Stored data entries

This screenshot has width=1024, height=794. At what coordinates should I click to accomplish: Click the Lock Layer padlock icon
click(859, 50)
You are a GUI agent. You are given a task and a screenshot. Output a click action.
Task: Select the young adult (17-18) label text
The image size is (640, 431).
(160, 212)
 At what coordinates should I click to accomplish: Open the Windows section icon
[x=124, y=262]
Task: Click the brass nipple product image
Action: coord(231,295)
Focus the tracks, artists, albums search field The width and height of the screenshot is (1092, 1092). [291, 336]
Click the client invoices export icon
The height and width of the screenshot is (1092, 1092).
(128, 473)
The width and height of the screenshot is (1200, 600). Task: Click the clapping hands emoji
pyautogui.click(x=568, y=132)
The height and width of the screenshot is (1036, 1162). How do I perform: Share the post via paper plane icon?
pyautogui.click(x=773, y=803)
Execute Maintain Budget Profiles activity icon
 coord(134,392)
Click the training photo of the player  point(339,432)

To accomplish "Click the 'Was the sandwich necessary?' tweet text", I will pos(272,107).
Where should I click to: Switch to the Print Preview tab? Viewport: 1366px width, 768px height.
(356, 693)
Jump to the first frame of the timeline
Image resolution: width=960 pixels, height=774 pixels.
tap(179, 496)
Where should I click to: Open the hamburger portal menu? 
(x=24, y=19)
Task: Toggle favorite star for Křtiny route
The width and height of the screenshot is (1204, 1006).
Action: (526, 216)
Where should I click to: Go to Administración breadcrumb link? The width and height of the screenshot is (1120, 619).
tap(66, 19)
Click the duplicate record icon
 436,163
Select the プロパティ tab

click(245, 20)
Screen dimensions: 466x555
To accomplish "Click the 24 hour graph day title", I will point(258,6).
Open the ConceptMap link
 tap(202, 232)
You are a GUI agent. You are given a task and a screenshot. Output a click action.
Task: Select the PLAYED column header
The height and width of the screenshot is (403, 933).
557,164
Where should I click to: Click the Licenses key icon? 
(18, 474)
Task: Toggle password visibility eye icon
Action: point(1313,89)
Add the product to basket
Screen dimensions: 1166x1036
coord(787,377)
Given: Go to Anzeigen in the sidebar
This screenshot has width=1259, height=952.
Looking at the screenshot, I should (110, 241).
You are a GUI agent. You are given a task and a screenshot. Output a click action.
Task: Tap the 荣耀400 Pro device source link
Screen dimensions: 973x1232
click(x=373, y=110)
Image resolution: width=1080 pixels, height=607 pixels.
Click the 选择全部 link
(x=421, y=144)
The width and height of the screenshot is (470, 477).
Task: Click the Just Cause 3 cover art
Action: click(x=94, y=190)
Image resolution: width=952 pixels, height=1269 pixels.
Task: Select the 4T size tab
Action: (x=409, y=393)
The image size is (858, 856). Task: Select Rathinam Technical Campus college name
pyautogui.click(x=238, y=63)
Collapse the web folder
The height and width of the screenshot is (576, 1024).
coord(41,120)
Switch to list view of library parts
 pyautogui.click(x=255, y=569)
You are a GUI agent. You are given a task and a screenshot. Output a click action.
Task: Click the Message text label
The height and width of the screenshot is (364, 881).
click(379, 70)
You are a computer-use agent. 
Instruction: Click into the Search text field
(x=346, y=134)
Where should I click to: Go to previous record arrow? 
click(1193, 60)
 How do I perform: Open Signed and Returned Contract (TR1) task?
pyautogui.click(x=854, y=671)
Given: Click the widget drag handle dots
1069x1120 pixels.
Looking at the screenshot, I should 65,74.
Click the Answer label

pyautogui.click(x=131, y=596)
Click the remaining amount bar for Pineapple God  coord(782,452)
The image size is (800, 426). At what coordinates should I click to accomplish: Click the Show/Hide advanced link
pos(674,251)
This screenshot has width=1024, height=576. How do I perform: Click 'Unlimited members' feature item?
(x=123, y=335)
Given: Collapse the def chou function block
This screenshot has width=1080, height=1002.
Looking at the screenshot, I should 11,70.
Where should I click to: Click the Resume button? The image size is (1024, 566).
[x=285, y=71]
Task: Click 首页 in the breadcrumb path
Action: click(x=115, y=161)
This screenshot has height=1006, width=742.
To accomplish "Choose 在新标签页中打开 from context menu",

TASK ITEM
The answer consists of the lines above that include the word "will", each copied exactly.

WRITTEN SOLUTION
To accomplish "Click the 'Was the sandwich necessary?' tweet text", I will pos(272,107).
To accomplish "Click the 24 hour graph day title", I will point(258,6).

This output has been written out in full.